### Source extract
June 9, 2017 at 1:12 pm

Image of a Palestinian youth being arrested by Israeli forces [Mohamar Awad/Apaimages]

The condition of Palestinian children, who have lived under occupation for the last five decades, was the main concern raised at the congressional meeting held yesterday by Ramallah-based NGO Defence for Children International Palestine (DCIP).

The panel of experts and lawyers spoke about the daily, systematic abuse Palestinians are forced to grow up under and live through.

Speaking on the panel was DCIP staff attorney and international advocacy officer Brad Parker, Director at Adalah Justice Project Nadia Ben-Youssef, Israel and Palestine Director at Human Rights Watch Omar Shakir and Yazan Meqbil, Leonard Education Organisation scholar at Goshen College.

Read our live blog on 50 years of occupation for Palestinian children

The speakers examined how persistent grave human rights violations, systemic impunity, discrimination, and a hyper-militarised environment has affected the lives of Palestinian children growing up under a military occupation for the last 50 years.

In relation to abuses undertaken by the state of Israel, Omar Shakir explained how these practices are justified through the guise of “security,” yet Israeli oppression outdoes any security rationale. Human Rights Watch has recorded at least five cases of abuse including killing citizens unlawfully, settlement projects, forced displacement, movement restrictions and abusive detentions, explained Shakir.

    In 2016 32 Palestinian children in the West Bank were killed by live ammunition making it the deadliest year in the past decade.

“In this country we have held the two state solution as a holy grail,” Shakir added, explaining that this support for the two state solution is grounded in the desire to maintain separation rather than uphold Palestinian rights. “Let us not be here in 50 years looking at the last 50 years of occupation,” he concluded.

Read: Israel killed 3,000 Palestinian children since 2000

Parker steered the discussion towards the quality of life for Palestinian children living under the last 50 years of occupation:

Generations of children have grown up not knowing anything apart from occupation, checkpoints and closures. All of this has come to be intrinsic to their life with occupation being a real experience growing up.

According to Parker, 2016 marked the deadliest year for children in the West Bank in the past decade with 32 children killed as a result of live ammunition fired by Israeli forces. There have been 80 cases of children killed as a result of live ammunition since 2014 with only one case of indictment. In fact, the Israeli army has increased the use of live ammunition against Palestinians.

Parker went on to highlight the conditions Palestinian children face when they are arrested in the middle of the night and taken to unknown locations and interrogated in order to extract false confessions. Yazan Meqbil, the only Palestinian on the panel, echoed this sentiment by speaking of his own personal experiences living under occupation.

Read: Palestinian minors in Israeli prison fined $10,700 in May

Meqbil explained how his family received nine eviction and demolition orders and how he grew up with the constant fear of losing his home. He spoke of the realities many Palestinians grow up thinking as normal such as seeing “brains on the floor” or “your friends killed”.

In 2010 Israeli forces searched for me and my brother in my uncle’s house… my father then said the IDF wanted to arrest me but there was no reason they had to want to arrest me.

“I slept with my shoes on and fully clothed for a week so that when they came I would be prepared,” Meqbil continues, telling the audience that no matter how active or politically inactive you are you can still be arrested by the Israeli state.

#50YearsOccupation

“This is a shout out to all of you and a request from a Palestinian whose childhood was taken from him: please do something,” Meqbil implored as he concluded his talk.

“This is a human issue; politics is a human issue,” Nadia Ben-Youssef, the final speaker on the panel, said:

Fifty years of occupation didn’t emerge in just a vacuum. It predates 1967 as often these issues do. If we don’t understand the problem how can we provide a solution?

Ben-Youssef highlighted how the Nakba enabled Israel to privilege the rights of one people and suspend the rights of another:

“What is the impact when your life is not valued by the state which means your life can be taken away?” Ben-Youssef asked. She continued by highlighting the case of Israel’s 1.3 million Arab population in Israel who have been reduced to second-class citizens because they are defined by their “Arabness,” which automatically means their rights are reduced compared with their Jewish counterparts.

### Collected material
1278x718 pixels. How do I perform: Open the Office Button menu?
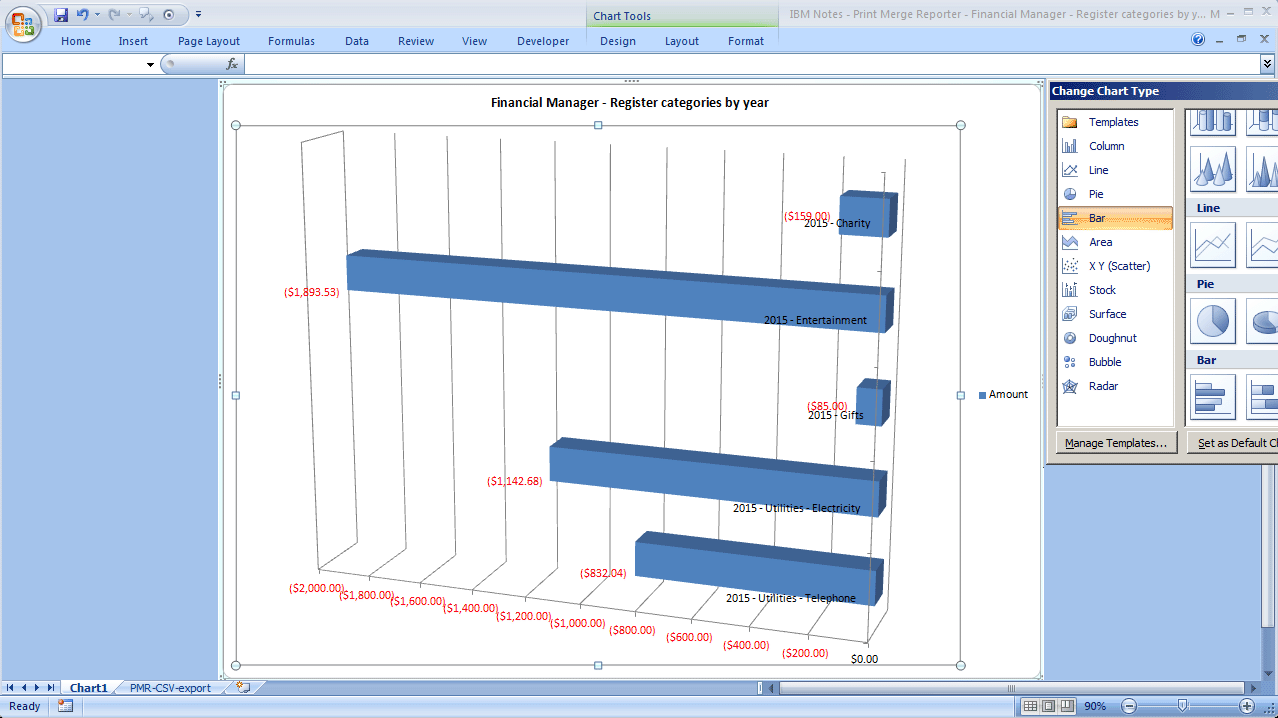pos(22,22)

### The tasks
1. From the article on Palestinian children, extract the passage from "The speakers examined" to "last 50 years.".
2. Turn the paragraph of the article on Palestinian children that begins "According to Parker, 2016 marked" into a short bulleted list that keeps its main facts.
Work only from the article on Palestinian children.

### Results of the exercise
1.
The speakers examined how persistent grave human rights violations, systemic impunity, discrimination, and a hyper-militarised environment has affected the lives of Palestinian children growing up under a military occupation for the last 50 years.

2.
- According to Parker, 2016 was the deadliest year for children in the West Bank in the past decade, with 32 children killed by live ammunition fired by Israeli forces.
- Since 2014, 80 children have been killed by live ammunition, and only one case has led to an indictment.
- The Israeli army has increased its use of live ammunition against Palestinians.